The Question: Suppose the tangent of the curve represented by a function $f$ at the point $(1, f(1))$ is given by the equation $y = 3x+2$. What is the value of $f’(1)$?

Detailed Solution:

1. The value of the derivative, $f’(1)$, is the slope of the tangent line at $x=1$.
2. The equation of the tangent line is given as $y=3x+2$.
3. This equation is in the slope-intercept form, $y=mx+c$, where $m$ is the slope.
4. By comparing the equations, we can see that the slope $m=3$.

Final Answer: The value of $f’(1)$ is 3.

Question 7: Linear Approximation of a Square Root (from file image_65e95c.png)

The Question: Using the linear approximation of $f(x) = \sqrt{x}$ at $x=4$, the approximate value of $\sqrt{4.4}$ is __________.

Detailed Solution:

1. Identify the function and the point of approximation:
   • $f(x) = \sqrt{x}$
   • We are approximating near a “nice” point, $a=4$.
2. Find the components for the linear approximation formula $L(x) = f(a) + f’(a)(x-a)$:
   • $f(a)$: $f(4) = \sqrt{4} = 2$.
   • $f’(x)$: The derivative of $\sqrt{x} = x^{1/2}$ is $f’(x) = \frac{1}{2}x^{-1/2} = \frac{1}{2\sqrt{x}}$.
   • $f’(a)$: $f’(4) = \frac{1}{2\sqrt{4}} = \frac{1}{2 \cdot 2} = \frac{1}{4}$.
3. Construct the linear approximation equation:
   • $L(x) = 2 + \frac{1}{4}(x-4)$.
4. Use the approximation to find the value:
   • We want to approximate $\sqrt{4.4}$, so we use $x=4.4$.
   • $\sqrt{4.4} \approx L(4.4) = 2 + \frac{1}{4}(4.4 - 4) = 2 + \frac{1}{4}(0.4) = 2 + 0.1 = 2.1$.

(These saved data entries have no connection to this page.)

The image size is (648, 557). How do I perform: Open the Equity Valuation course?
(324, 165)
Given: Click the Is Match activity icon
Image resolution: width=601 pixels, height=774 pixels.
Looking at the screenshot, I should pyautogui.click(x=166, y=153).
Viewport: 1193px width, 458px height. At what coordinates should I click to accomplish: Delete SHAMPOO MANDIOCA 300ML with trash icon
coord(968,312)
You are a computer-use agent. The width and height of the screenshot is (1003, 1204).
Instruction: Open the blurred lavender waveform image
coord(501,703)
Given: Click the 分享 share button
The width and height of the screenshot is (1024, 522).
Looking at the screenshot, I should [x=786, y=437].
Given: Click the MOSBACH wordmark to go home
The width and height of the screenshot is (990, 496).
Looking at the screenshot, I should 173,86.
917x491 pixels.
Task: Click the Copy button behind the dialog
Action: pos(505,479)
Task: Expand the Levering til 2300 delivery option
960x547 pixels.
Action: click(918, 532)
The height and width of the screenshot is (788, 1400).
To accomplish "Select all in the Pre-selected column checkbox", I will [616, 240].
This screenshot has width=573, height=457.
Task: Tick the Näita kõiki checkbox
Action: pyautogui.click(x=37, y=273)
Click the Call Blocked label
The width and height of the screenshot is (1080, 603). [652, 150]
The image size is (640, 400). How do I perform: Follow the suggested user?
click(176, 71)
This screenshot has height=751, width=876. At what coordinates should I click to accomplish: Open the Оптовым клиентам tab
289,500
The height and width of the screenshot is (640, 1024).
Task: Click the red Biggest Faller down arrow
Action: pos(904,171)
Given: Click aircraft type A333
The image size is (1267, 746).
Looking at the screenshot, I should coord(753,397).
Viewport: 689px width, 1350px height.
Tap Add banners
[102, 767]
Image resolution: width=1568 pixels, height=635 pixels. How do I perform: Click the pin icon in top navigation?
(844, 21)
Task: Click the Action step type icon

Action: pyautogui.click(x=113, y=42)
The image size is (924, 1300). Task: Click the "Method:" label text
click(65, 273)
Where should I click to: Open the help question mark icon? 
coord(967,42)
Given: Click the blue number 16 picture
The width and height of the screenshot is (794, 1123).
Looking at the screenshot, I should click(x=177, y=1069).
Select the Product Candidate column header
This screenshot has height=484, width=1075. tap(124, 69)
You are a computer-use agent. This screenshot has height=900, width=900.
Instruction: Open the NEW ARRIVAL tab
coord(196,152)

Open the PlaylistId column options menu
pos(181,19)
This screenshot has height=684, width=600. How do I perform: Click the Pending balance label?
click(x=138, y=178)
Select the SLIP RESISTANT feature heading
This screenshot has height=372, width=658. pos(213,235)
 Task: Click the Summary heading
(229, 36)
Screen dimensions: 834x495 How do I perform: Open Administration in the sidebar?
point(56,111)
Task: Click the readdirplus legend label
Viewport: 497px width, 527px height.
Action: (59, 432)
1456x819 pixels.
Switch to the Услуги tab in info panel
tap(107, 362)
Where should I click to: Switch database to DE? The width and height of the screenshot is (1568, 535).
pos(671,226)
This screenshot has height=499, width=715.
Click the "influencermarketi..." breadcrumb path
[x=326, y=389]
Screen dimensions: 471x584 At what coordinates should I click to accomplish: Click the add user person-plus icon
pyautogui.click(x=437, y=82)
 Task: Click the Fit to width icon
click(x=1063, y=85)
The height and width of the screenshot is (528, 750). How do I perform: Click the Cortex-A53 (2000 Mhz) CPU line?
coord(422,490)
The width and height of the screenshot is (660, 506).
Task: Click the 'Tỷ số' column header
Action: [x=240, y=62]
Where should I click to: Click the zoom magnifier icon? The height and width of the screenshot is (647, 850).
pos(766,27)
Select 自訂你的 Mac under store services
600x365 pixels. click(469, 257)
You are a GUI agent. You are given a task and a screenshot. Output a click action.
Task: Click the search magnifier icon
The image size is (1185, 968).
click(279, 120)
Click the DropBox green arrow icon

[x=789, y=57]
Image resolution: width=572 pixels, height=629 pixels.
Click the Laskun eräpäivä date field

Final Answer: The approximate value is 2.1.

Question 8: Linear Approximation of a Power Function (from file image_65e95c.png)

The Question: Using the linear approximation of $f(x) = (1+x)^4$ at $x=0$, the approximate value of $(1.01)^4$ is __________.

Detailed Solution:

1. Identify the function and the point of approximation:
   • $f(x) = (1+x)^4$.
   • We are approximating near the “nice” point, $a=0$.
   • We want to find $(1.01)^4$, which is the same as $f(0.01)$. So, we will use $x=0.01$.
2. Find the components for the linear approximation formula $L(x) = f(a) + f’(a)(x-a)$:
   • $f(a)$: $f(0) = (1+0)^4 = 1$.
   • $f’(x)$: Using the chain rule, the derivative is $f’(x) = 4(1+x)^3 \cdot (1) = 4(1+x)^3$.
   • $f’(a)$: $f’(0) = 4(1+0)^3 = 4$.
3. Construct the linear approximation equation:
   • $L(x) = 1 + 4(x-0) = 1 + 4x$.
4. Use the approximation to find the value:
   • We want to approximate $f(0.01)$.
   • $(1.01)^4 \approx L(0.01) = 1 + 4(0.01) = 1 + 0.04 = 1.04$.

Final Answer: The approximate value is 1.04.